UNTERSUCHTER TEXT:
•••••
BZÖ-Bucher: SPÖ-Postenkarussell verhindert Heeresreform - Österreich braucht ein Bundesheer Neu

Darabos der erste fahnenflüchtige Zivildiener beim Bundesheer

Wien (OTS) - "Norbert Darabos ist offenbar der erste fahnenflüchtige Zivildiener beim Bundesheer", kommentiert BZÖ-Chef Klubobmann Josef Bucher die bevorstehende Flucht des Verteidigungsministers in die rote Parteizentrale. "Nach sieben Jahren Amtszeit hinterlässt Norbert Darabos seinem bemitleidenswerten Nachfolger einen Trümmerhaufen. Jetzt ist zu befürchten, dass die nach der Volksbefragung hoch und heilig versprochene Umsetzung der Heeresreform noch vor den Wahlen, endgültig begraben und weitergewurstelt wird. Österreich braucht aber dringend ein "Bundesheer Neu", um im wahrsten Sinne des Wortes gerüstet zu sein für die Sicherheitsaufgaben der Zukunft. Es darf aber nicht sein, dass das SPÖ-Postenkarussell die Heeresreform verhindert, nur weil die SPÖ nach sieben Jahren bemerkt, dass Darabos auf einem anderen Posten besser aufgehoben ist", so Bucher.
•••••
AUFGABENLISTE:
a – Erläutern Sie in ein bis drei Sätzen anhand des Textes zur Heeresreform, wozu Österreich laut Bucher dringend ein „Bundesheer Neu“ braucht.
b – Führen Sie den Text zur Heeresreform im Anschluss an seinen letzten Satz fort.
•••••
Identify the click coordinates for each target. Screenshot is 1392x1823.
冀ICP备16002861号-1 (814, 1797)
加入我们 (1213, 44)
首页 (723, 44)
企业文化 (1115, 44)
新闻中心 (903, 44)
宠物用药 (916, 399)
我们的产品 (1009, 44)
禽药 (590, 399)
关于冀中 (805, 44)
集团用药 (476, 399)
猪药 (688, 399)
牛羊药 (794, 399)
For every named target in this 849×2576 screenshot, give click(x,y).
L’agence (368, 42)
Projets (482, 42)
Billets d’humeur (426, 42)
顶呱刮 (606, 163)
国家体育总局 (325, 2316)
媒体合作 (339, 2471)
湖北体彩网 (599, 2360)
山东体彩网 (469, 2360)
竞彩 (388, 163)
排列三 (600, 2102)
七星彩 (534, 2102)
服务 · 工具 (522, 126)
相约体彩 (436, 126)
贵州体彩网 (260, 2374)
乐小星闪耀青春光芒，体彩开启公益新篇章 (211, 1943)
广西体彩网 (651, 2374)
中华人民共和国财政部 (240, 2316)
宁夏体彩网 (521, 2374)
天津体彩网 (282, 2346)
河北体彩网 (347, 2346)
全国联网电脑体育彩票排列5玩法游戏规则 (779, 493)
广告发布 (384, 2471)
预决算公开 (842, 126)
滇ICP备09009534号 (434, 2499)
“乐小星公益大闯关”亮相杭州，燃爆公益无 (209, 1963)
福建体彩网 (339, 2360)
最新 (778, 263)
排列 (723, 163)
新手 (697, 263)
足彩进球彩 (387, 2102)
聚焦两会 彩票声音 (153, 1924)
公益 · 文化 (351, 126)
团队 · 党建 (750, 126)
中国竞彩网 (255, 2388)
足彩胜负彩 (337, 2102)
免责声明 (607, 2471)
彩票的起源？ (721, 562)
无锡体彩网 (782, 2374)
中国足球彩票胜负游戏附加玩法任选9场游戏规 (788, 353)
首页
•••••
ERGEBNISSE:
a – Laut Bucher braucht Österreich dringend ein „Bundesheer Neu“, um im wahrsten Sinne des Wortes für die Sicherheitsaufgaben der Zukunft gerüstet zu sein.

b –
Bucher kündigt an, dem neuen Minister als Einstandsgeschenk das Wehrkonzept des BZÖ als Leitfaden per Post zu übermitteln, denn schließlich habe das BZÖ als einzige österreichische Parlamentspartei ein umfassendes Sicherheitskonzept. "Das Heer ist fast kaputt. Die Regierung hat der Bevölkerung versprochen, dass das Bundesheer reformierbar ist und das ohne Mehrkosten. Jetzt müssen Faymann und Spindelegger den Wahrheitsbeweis antreten. Bis zum Wahltermin muss das Heer zukunftstauglich reformiert sein", macht der BZÖ-Obmann Druck.